Looking like a geriatric orangutan dipped in teriyaki sauce and dehydrated under a heat lamp, Arnold Schwarzenegger went biking in California on Sunday and threw a little Austrian shade at Maria Shriver by wearing an “I Survived Maria” t-shirt. TMZ says that the shirts were made by Maria’s office as a farewell joke when the Governator left office in 2007. Some ho (aka the latest maid while Arnold I’ll be backdoored her on the kitchen island) used a Sharpie to cross out 2007 and write in “1997,” which was the year that Maria started riding on that strudel muscle bag.
Apparently, Maria and Arnold have been playing nice during their divorce settlement negotiations and they talk every day, but wearing this shirt is still a mess. Arnold is just a pile of wet dumb. Not because he got caught barebacking a baby out of the maid and shouldn’t kick at Maria while she’s down. That’s not why. You know I’m a disciple of cunt shade.

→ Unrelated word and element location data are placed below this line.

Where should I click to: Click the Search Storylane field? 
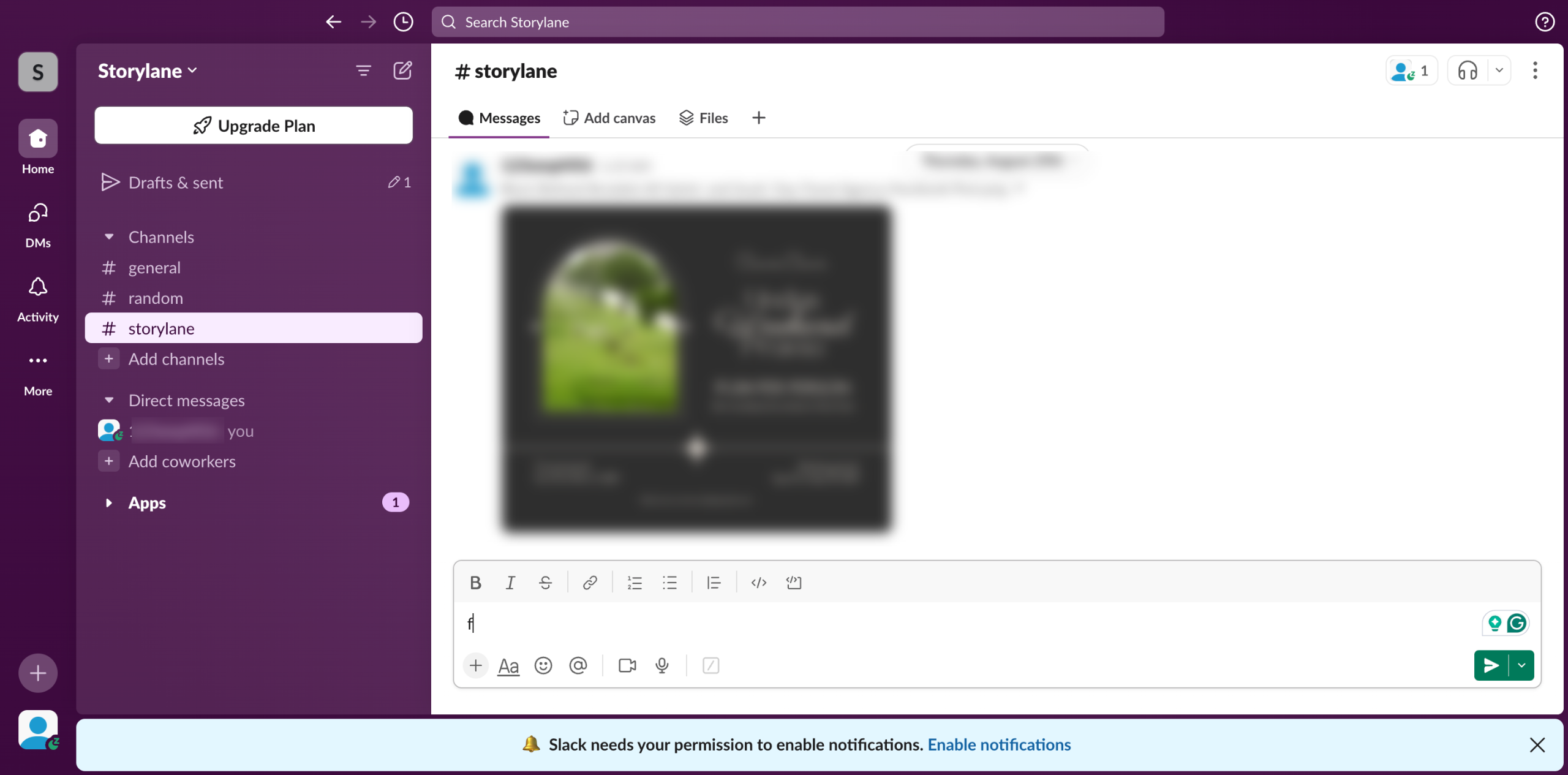click(x=797, y=22)
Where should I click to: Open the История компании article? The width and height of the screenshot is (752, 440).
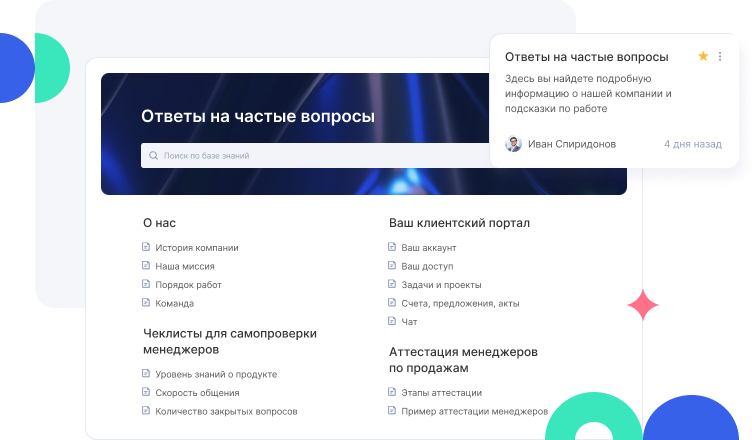(x=196, y=248)
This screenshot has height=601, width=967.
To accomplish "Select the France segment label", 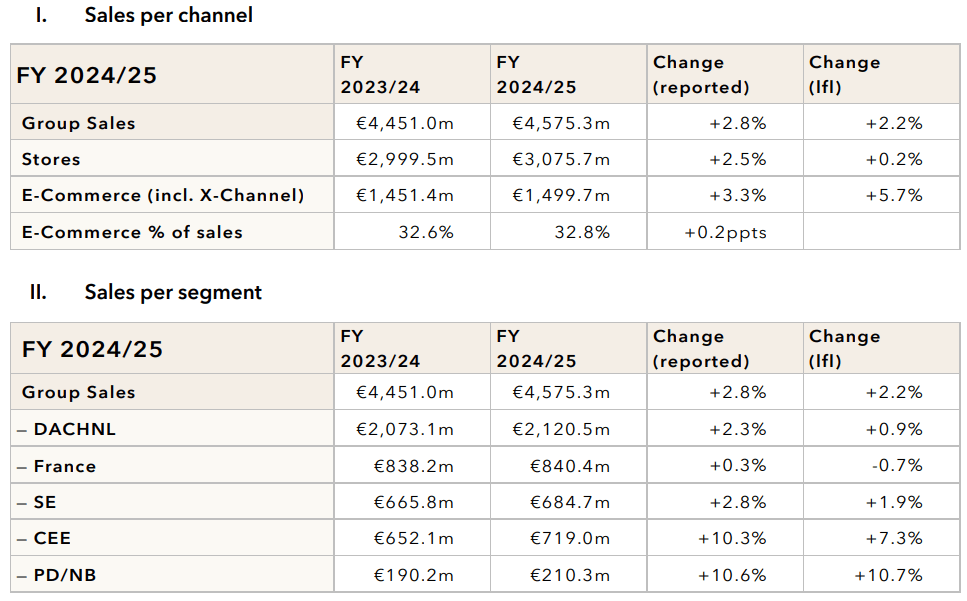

Arnold is as dumb as tumah skin for wearing that shirt, because he’s still in the middle of divorce negotiations and he’s already bragging like he’s sashayed away without a dime missing from his wallet. Arnold hasn’t survived shit yet. Just for that, I hope Maria takes everything including that shirt. Then I hope she cuts that shirt into a pussy pastie and crosses out the word “Maria” and writes “AHHHHHHNALD.” Or “Tumaaaaah.” They basically mean the same thing.